> STATED PROBLEM: Starting with the first line of the records and going on through the line with "pos(215,482)", rename "screenshot" to "screen capture" and give those lines again with everything else unchanged.

--- START RECORDS SUPPLIED ---

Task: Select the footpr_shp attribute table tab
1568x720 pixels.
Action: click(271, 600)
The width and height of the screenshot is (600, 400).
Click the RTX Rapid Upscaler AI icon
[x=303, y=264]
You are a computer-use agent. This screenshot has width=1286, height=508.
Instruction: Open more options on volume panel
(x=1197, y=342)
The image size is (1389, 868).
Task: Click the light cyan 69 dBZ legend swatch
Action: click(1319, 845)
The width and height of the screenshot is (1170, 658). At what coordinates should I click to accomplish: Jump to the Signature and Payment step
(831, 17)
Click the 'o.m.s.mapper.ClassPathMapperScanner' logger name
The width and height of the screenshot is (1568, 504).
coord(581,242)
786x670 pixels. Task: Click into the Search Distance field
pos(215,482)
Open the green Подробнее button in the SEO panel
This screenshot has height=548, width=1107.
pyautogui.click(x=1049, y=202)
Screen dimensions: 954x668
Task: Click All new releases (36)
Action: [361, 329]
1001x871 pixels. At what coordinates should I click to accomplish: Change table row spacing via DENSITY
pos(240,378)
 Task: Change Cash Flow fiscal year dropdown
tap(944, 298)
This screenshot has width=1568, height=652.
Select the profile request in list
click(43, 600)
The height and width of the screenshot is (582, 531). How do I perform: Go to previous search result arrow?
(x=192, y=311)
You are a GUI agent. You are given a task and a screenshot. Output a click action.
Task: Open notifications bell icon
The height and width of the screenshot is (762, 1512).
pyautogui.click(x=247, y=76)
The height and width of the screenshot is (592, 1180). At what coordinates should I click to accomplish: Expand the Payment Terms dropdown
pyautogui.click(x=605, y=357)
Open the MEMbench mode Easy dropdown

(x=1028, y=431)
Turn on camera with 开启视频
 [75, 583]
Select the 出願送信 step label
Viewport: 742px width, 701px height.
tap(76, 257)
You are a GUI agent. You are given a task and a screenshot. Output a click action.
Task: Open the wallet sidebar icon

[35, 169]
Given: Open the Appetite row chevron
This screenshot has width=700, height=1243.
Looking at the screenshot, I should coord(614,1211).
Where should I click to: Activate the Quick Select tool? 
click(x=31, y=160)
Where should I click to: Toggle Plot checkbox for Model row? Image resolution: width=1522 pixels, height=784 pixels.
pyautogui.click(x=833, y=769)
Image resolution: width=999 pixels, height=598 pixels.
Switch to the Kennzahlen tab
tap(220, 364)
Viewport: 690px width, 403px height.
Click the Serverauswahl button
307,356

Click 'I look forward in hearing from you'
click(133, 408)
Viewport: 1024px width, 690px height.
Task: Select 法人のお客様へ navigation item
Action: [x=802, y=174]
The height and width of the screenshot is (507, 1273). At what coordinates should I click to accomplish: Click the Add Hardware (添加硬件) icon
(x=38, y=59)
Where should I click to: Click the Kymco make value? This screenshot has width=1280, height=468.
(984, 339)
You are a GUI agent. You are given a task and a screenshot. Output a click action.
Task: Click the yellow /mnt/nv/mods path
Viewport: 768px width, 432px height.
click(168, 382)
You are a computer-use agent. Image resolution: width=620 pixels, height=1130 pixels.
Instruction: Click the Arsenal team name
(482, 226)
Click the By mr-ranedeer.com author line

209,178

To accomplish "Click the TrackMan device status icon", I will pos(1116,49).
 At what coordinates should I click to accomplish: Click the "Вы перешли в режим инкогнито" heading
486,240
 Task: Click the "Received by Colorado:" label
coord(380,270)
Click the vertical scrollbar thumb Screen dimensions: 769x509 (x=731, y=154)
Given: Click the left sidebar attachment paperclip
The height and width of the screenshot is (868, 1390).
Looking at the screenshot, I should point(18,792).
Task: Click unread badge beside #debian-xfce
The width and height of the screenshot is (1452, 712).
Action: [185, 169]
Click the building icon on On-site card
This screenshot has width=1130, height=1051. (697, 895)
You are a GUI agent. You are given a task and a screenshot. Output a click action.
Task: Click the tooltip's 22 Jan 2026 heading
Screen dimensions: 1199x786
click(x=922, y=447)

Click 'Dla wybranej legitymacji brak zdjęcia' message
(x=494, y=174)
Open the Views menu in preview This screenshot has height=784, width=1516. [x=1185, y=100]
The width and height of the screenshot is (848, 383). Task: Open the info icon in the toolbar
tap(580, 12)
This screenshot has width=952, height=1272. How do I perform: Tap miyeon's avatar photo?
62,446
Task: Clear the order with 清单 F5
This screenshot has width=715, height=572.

--- END RECORDS SUPPLIED ---

> RESULT OF THIS TASK:
Task: Select the footpr_shp attribute table tab
1568x720 pixels.
Action: click(271, 600)
The width and height of the screen capture is (600, 400).
Click the RTX Rapid Upscaler AI icon
[x=303, y=264]
You are a computer-use agent. This screen capture has width=1286, height=508.
Instruction: Open more options on volume panel
(x=1197, y=342)
The image size is (1389, 868).
Task: Click the light cyan 69 dBZ legend swatch
Action: click(1319, 845)
The width and height of the screen capture is (1170, 658). At what coordinates should I click to accomplish: Jump to the Signature and Payment step
(831, 17)
Click the 'o.m.s.mapper.ClassPathMapperScanner' logger name
The width and height of the screen capture is (1568, 504).
coord(581,242)
786x670 pixels. Task: Click into the Search Distance field
pos(215,482)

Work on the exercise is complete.